**Instructions to follow**
Could you set down exactly the lines in the records below between the line holding "Where should I click to: Open the 历史 tab?" and the line holding "Given: Open the gray @rgratcliffe handle", inclusive?

(Dataset records)
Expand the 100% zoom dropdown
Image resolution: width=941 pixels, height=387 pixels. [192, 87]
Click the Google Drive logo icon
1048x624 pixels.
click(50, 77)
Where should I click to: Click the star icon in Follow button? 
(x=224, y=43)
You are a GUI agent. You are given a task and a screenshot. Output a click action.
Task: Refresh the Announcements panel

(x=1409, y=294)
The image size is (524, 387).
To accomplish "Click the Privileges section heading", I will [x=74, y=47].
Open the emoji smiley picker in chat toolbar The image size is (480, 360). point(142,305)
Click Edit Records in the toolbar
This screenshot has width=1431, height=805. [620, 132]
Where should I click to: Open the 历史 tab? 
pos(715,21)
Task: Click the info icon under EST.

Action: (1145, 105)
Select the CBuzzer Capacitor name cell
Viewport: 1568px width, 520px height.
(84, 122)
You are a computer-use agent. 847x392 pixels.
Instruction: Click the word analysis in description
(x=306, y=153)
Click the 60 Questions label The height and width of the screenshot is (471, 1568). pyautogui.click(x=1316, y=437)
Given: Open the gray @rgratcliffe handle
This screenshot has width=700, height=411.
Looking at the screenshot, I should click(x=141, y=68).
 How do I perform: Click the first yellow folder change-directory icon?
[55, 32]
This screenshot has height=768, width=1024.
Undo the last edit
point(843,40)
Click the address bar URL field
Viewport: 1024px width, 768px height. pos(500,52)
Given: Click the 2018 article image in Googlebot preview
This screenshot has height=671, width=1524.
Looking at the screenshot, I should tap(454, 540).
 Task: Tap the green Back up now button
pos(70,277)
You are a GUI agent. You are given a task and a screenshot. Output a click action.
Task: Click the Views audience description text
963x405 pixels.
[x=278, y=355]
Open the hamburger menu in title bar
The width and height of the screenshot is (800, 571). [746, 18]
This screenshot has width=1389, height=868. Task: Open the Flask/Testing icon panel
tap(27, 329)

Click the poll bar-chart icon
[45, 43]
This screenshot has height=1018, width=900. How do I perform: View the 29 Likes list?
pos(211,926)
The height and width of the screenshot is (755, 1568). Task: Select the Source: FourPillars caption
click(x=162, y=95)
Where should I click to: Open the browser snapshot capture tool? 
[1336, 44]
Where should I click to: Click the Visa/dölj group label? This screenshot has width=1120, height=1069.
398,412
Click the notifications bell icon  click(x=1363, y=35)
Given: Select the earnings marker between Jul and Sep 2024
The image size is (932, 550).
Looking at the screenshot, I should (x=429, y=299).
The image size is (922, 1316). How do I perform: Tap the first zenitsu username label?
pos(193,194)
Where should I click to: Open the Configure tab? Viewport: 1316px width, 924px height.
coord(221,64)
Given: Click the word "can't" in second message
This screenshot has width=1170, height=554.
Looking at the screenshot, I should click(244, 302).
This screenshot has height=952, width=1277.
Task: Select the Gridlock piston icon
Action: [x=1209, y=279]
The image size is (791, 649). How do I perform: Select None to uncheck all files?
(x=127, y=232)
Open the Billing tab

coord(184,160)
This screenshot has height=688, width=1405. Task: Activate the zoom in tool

**The answer**
Where should I click to: Open the 历史 tab? 
pos(715,21)
Task: Click the info icon under EST.

Action: (1145, 105)
Select the CBuzzer Capacitor name cell
Viewport: 1568px width, 520px height.
(84, 122)
You are a computer-use agent. 847x392 pixels.
Instruction: Click the word analysis in description
(x=306, y=153)
Click the 60 Questions label The height and width of the screenshot is (471, 1568). pyautogui.click(x=1316, y=437)
Given: Open the gray @rgratcliffe handle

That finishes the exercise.